<<<<

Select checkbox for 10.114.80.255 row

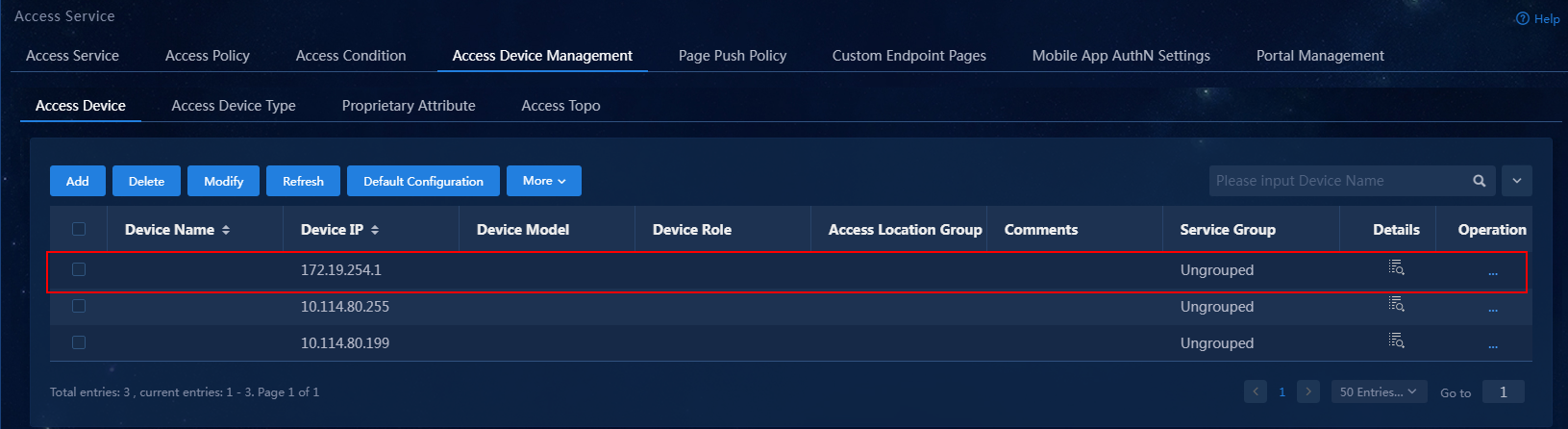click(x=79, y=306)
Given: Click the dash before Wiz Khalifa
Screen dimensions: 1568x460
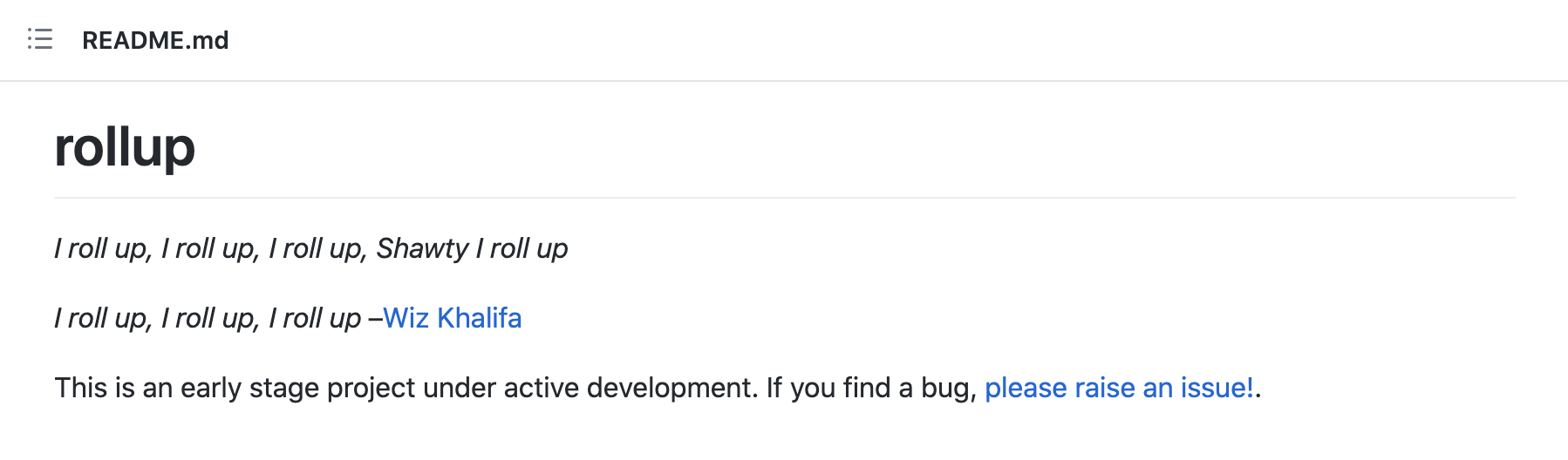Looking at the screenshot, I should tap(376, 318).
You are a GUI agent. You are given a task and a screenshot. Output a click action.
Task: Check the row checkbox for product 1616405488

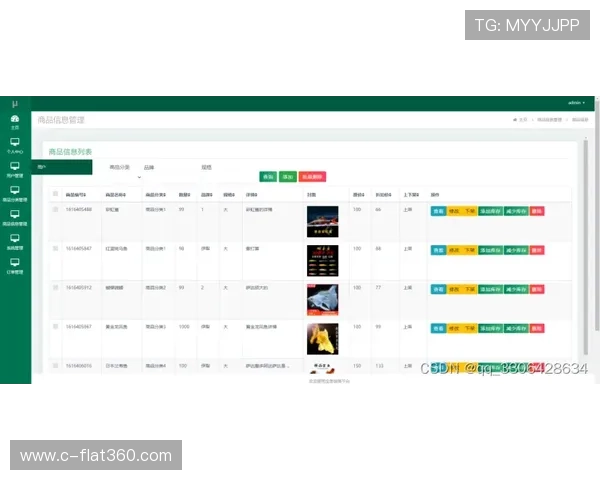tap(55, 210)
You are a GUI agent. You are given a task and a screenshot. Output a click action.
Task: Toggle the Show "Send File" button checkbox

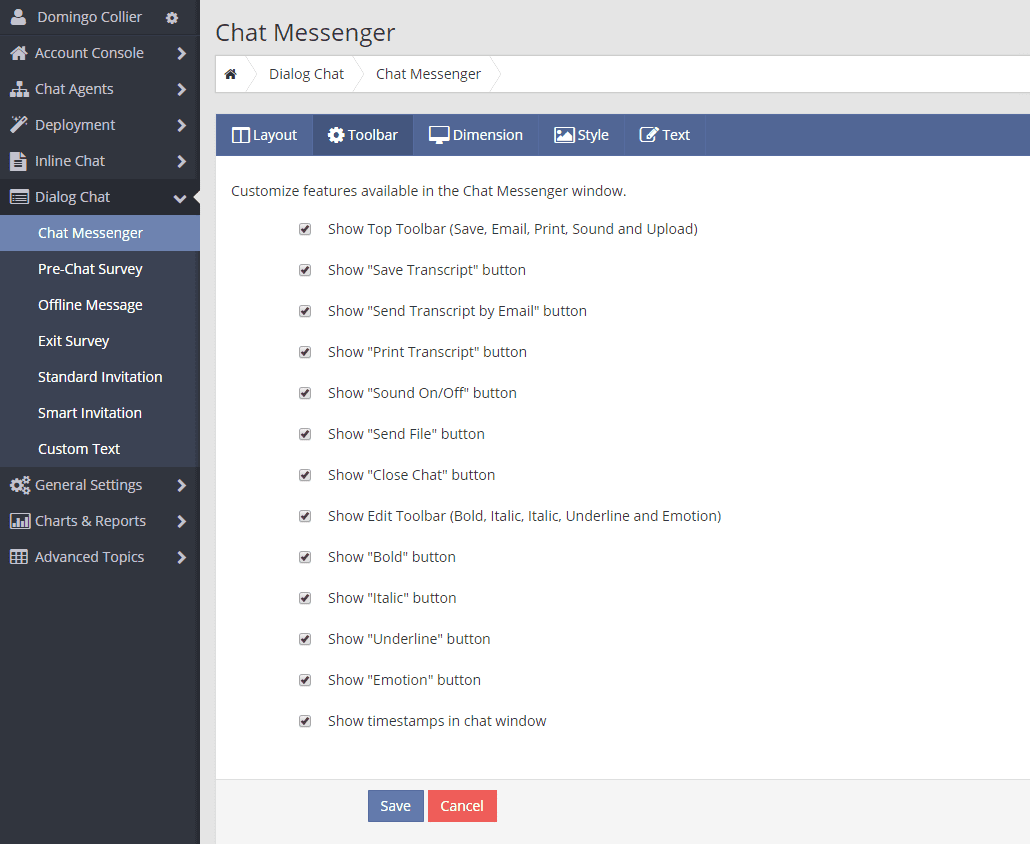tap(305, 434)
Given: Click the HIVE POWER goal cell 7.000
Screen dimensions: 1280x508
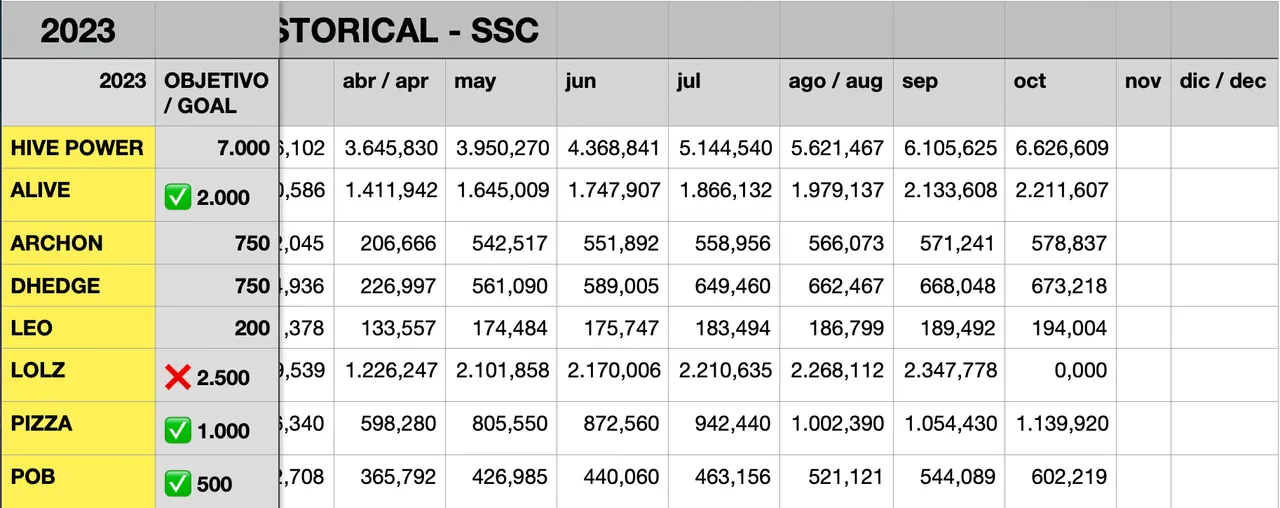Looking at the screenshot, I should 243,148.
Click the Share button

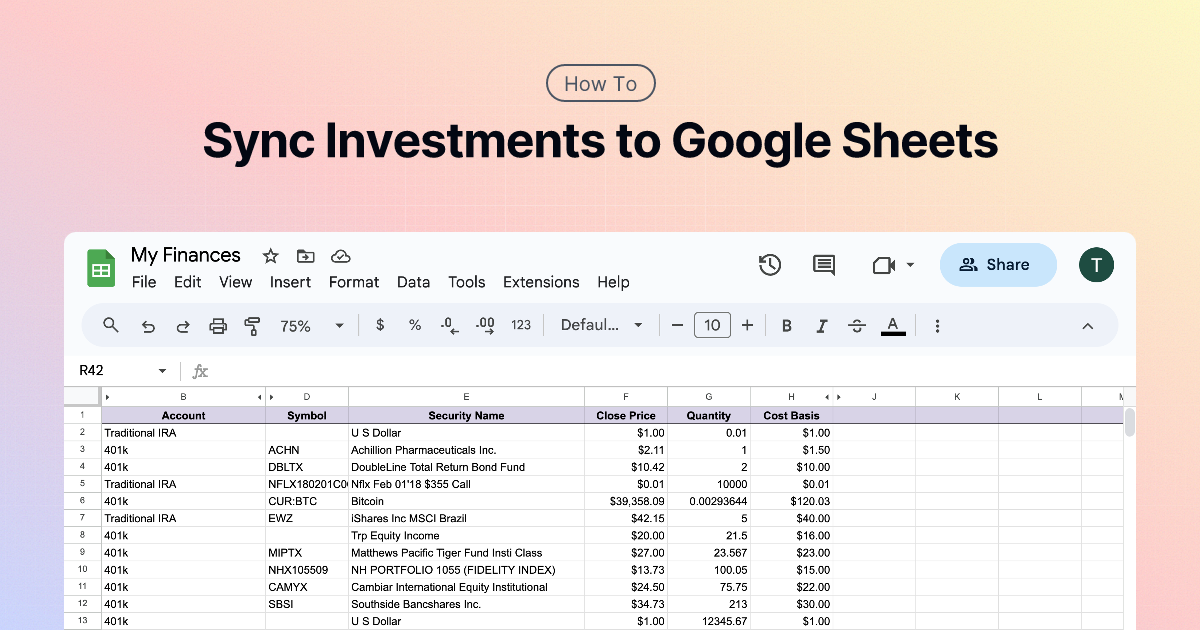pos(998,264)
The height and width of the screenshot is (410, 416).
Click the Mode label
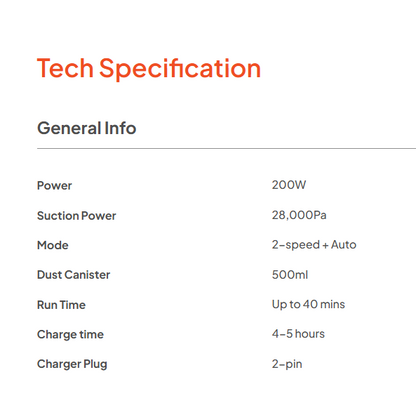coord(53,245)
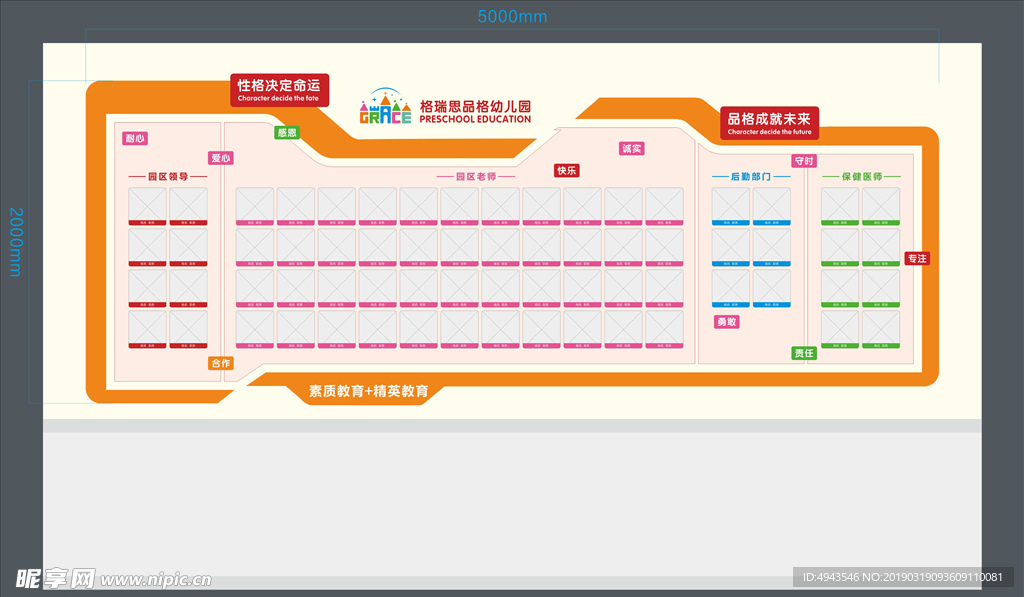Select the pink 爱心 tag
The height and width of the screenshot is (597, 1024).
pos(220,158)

>>>>

» **Assignment**: Give back exactly, and only, the lines from the one holding "Click the Share button" through the last line of the entries, with every picture omitted.

» **Response**:
Click the Share button

pos(998,264)
The height and width of the screenshot is (410, 416).
Click the Mode label
coord(53,245)
Select the pink 爱心 tag
The height and width of the screenshot is (597, 1024).
pos(220,158)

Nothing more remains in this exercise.